19. It’s A Miracle – Jon Carin comes in with another piano intro. The crowd is swaying back and forth to the beautiful sound of the keys. Roger yet again isn’t brandishing an instrument. A great song performed perfectly. I particularly like the little guitar solo at the end.

20. Amused To Death – The song that the album was named after. It begins with Roger shining a flashlight into the audience, adding an interesting effect. Roger picks up his bass again and starts playing the song. It is played perfectly. Roger is very emotional during this song I have noticed. He is especially emotional when the man is talking in the background.

21. Brain Damage – I knew this song was coming. There never can be a concert without it. Andy is playing the lead guitar. Am I the only one to notice this, or does Roger throw his hands in the air and the bass can still be heard. It is probably just one of the keyboards. Besides that it is a very good rendition of the song.

22. Eclipse – The song played just as good as Brain Damage. A perfect song to close an album or even a concert for that matter. However this isn’t the end of the concert, we all know what’s next.
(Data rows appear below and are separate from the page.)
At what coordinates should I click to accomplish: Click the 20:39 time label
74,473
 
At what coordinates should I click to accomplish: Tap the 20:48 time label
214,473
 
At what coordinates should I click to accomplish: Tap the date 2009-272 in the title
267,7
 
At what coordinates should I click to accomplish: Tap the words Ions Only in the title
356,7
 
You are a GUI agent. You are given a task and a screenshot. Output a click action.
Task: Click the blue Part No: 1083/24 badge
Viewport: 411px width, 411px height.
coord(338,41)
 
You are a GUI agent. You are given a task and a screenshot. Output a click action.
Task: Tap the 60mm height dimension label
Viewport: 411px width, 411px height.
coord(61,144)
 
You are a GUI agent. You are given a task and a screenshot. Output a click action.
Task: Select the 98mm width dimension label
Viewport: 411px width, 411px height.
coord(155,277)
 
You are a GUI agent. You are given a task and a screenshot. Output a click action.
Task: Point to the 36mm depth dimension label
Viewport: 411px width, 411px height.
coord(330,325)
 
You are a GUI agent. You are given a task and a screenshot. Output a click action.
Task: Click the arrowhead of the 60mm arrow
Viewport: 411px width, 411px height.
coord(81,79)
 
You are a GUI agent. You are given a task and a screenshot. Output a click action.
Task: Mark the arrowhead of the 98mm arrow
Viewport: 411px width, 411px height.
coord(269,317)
23. Comfortably Numb – Roger is surprisingly not playing bass on this, but a guitar. It got me hoping he might do a solo. This song is performed pretty well. My only beef (and mostly everyone else’s) is the ending guitar solo. They are performed pretty well, but it isn’t fluid. They switch from the strat to the Les Paul and the immense tone difference makes the solo very choppy. They should have at least made the tones similar so it sounded like one guitar.
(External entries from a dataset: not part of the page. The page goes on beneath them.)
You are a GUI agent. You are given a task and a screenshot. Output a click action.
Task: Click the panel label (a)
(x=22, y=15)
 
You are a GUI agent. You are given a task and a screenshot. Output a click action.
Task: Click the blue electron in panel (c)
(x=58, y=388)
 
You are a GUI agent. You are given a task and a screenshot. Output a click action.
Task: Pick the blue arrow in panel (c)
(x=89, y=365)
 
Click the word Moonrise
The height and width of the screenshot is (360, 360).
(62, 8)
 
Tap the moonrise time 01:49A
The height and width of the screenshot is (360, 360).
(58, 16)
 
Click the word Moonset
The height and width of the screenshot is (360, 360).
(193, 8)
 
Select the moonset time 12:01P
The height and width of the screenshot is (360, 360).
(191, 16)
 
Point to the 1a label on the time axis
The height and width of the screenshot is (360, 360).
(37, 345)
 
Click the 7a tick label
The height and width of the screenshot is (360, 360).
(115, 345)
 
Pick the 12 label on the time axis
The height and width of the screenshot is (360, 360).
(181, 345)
24. Each Small Candle – Roger introduces us to his new solo song. It is a little boring. It is very quiet, with the instruments turned pretty far down. The lyrics are creative however. Andy has a cool electric-acoustic guitar solo. At the end of the song Roger holds out his cigarette lighter and shows everyone the flickering flame. The concert was then over, they showed the band members in a little picture credits segment. Then they showed the band bowing and leaving the stage, leading into another set of credits.
I love the set list. It includes many songs from underrated Pink Floyd albums such as Animals and The Final Cut. The only cons in my opinion are that there could have been more solo songs and that there should have been way more bonus features then were available (a documentary on the tours preparation, a gallery of images, and band bios). When I buy a DVD I expect enough features to keep me occupied for a while after I watch the concert a few times. Those cons and the Comfortably Numb and Wish You Were Here disappointments are enough to make me push the rating down to eight.
// 8

Production Quality:

The DVD was recorded perfectly. The camera is on the right person at the right time, and shows everyone numerous times. The sound is perfect, it sounds like you are actually there. The solos, effects, and vocals were on the most part very good. The menus are easy to navigate. Only bad thing here is the unnecessary opening series of images, including a pic of a backstage pass.
// 9

Impression:

The most impressive thing about this DVD is the beautiful sound quality, which makes it sound like you are really there. I love Rogers’ energy on the stage; he always gets into his music and releases that energy into the audience. That’s what makes a Waters concert great and worth seeing! As I mentioned before what I don’t like about the DVD is that there aren’t that many features and I would have liked more Waters solo material in the setlist. Overall this is a great DVD and is definitely worth buying.